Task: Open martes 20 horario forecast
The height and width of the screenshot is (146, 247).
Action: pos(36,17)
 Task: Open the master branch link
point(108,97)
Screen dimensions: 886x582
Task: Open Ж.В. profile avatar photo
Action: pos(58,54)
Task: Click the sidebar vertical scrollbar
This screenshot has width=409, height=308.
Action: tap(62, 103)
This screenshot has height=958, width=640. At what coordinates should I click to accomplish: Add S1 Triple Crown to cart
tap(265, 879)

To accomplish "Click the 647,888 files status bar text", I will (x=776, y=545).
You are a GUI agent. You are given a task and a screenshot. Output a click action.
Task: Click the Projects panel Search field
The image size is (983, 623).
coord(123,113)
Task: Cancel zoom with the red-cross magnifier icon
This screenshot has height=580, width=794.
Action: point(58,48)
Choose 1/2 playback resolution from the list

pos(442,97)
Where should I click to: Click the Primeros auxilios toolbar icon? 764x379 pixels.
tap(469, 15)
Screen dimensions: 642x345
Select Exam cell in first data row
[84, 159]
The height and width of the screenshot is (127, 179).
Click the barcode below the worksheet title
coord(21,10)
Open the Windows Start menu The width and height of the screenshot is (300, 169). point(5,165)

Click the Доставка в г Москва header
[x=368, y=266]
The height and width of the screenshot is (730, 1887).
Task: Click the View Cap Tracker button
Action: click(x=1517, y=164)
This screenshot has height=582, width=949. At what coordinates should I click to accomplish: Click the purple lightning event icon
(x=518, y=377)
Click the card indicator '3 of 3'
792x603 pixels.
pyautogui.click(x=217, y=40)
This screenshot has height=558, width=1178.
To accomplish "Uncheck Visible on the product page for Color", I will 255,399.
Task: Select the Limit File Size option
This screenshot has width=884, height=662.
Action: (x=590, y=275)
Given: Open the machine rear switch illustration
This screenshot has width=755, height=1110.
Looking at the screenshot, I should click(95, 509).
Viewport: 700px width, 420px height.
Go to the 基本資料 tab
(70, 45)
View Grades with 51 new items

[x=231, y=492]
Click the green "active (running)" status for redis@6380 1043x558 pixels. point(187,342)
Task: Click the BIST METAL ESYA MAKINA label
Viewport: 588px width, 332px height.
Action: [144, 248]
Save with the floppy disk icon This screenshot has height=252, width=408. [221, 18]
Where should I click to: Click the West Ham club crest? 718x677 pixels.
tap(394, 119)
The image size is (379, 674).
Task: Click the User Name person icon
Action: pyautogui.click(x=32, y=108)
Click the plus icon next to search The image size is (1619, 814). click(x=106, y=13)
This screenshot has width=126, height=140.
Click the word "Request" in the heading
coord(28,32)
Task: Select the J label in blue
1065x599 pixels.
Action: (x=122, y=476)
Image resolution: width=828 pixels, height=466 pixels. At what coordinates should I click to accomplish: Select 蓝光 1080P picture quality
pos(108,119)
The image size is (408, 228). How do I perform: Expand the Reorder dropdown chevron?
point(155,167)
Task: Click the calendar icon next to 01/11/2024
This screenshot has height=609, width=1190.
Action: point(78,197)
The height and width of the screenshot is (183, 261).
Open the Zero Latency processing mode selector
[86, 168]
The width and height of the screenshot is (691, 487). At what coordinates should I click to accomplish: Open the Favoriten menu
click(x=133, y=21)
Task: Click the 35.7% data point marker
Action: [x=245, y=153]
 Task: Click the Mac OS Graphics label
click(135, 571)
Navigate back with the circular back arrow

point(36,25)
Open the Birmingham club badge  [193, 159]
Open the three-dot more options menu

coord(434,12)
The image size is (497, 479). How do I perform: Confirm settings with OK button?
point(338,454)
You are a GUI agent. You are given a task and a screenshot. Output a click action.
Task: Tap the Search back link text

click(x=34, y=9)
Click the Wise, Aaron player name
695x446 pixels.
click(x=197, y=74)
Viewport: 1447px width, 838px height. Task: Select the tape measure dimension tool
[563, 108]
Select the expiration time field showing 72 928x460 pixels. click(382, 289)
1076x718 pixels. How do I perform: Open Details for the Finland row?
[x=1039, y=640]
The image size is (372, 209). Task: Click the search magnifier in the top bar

════════════════

ASSIGNED TASK: Look through the material above and print exactly the lines from the one containing "792x603 pixels." to the one containing "Save with the", both included, and nothing more.

TASK ANSWER:
792x603 pixels.
pyautogui.click(x=217, y=40)
This screenshot has height=558, width=1178.
To accomplish "Uncheck Visible on the product page for Color", I will 255,399.
Task: Select the Limit File Size option
This screenshot has width=884, height=662.
Action: (x=590, y=275)
Given: Open the machine rear switch illustration
This screenshot has width=755, height=1110.
Looking at the screenshot, I should click(95, 509).
Viewport: 700px width, 420px height.
Go to the 基本資料 tab
(70, 45)
View Grades with 51 new items

[x=231, y=492]
Click the green "active (running)" status for redis@6380 1043x558 pixels. point(187,342)
Task: Click the BIST METAL ESYA MAKINA label
Viewport: 588px width, 332px height.
Action: [144, 248]
Save with the floppy disk icon This screenshot has height=252, width=408. [221, 18]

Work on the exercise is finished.